Luke was eager to publish books that would be recognized by the literary community in New York. “And in my ambition, I didn’t want to be identified professionally as being an editor who was, again, Asian who did Asian books, though the first original title I published was Japanese Business Etiquette.”20
Luke bounced around a number of publishers: Pinnacle, Warner, Atheneum, where he worked on “a biography of Laurence Olivier, a book on running, a biography of Gordon of Khartoum, etc.” While he was “pleased to have done them,” they were not the kind of books he had imagined himself publishing. “The great irony is that I struggled in New York—Asians in publishing were few and far between then (I think I counted six); there were very few nonwhites in the business, so of course nonwhites stood out, were not neutrally viewed. Different expectations, different prejudices, different. One felt one should not stand out, or had to stand out brilliantly if at all.”21
In 1987, Seward was once again offered a position in another city—a professorship at Meiji Gakuin University in Tokyo and Yokohama. Until then, Luke had gone wherever Seward’s academic career had taken him, but he “wasn’t jazzed” about going to Japan. “For one, I had bad Japan memories (ex-wife left me in Kyoto), but for another, professionally I was focusing more on the West—dreaming about publishing good fiction and nonfiction, having a career that was not Asia-focused.”22
Luke was afraid that moving to Japan would derail his career. It wasn’t even clear if he would be able to find a job in publishing. But once he started looking around, he heard of an opening at the Tokyo office of Kodansha International.

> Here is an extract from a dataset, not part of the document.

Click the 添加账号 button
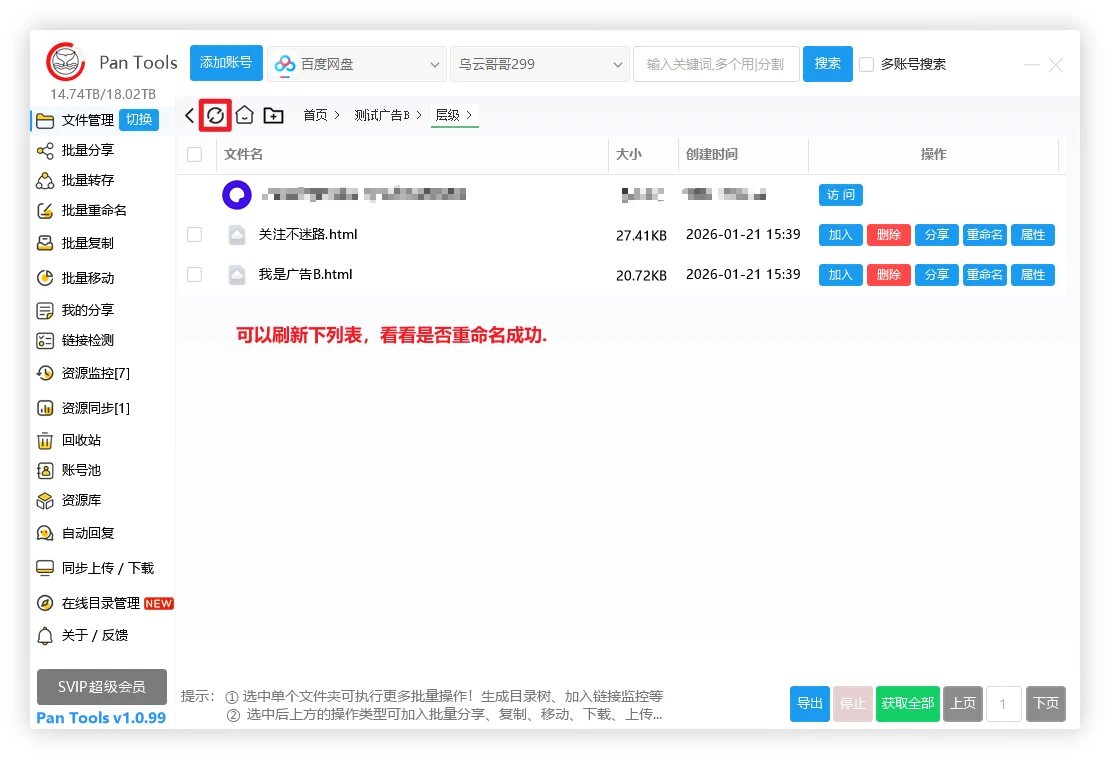Image resolution: width=1110 pixels, height=759 pixels. pyautogui.click(x=226, y=63)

Luke’s interview was arranged by Tetsu Shirai. Murakami refers to Shirai in one of his essays as “the President of Kodansha America, and the type of person who didn’t bother with the typical Japanese way of doing things and allowed the American staff the freedom to do the work they needed to do.”23 (Shirai was actually the executive vice president.) Shirai had started out in sales in Kodansha’s headquarters in Tokyo and had used the study abroad program offered by the company to take courses in marketing at George Washington University in Washington, D.C. He took charge of Kodansha’s New York office in 1983, a post he would hold until the fall of 1991.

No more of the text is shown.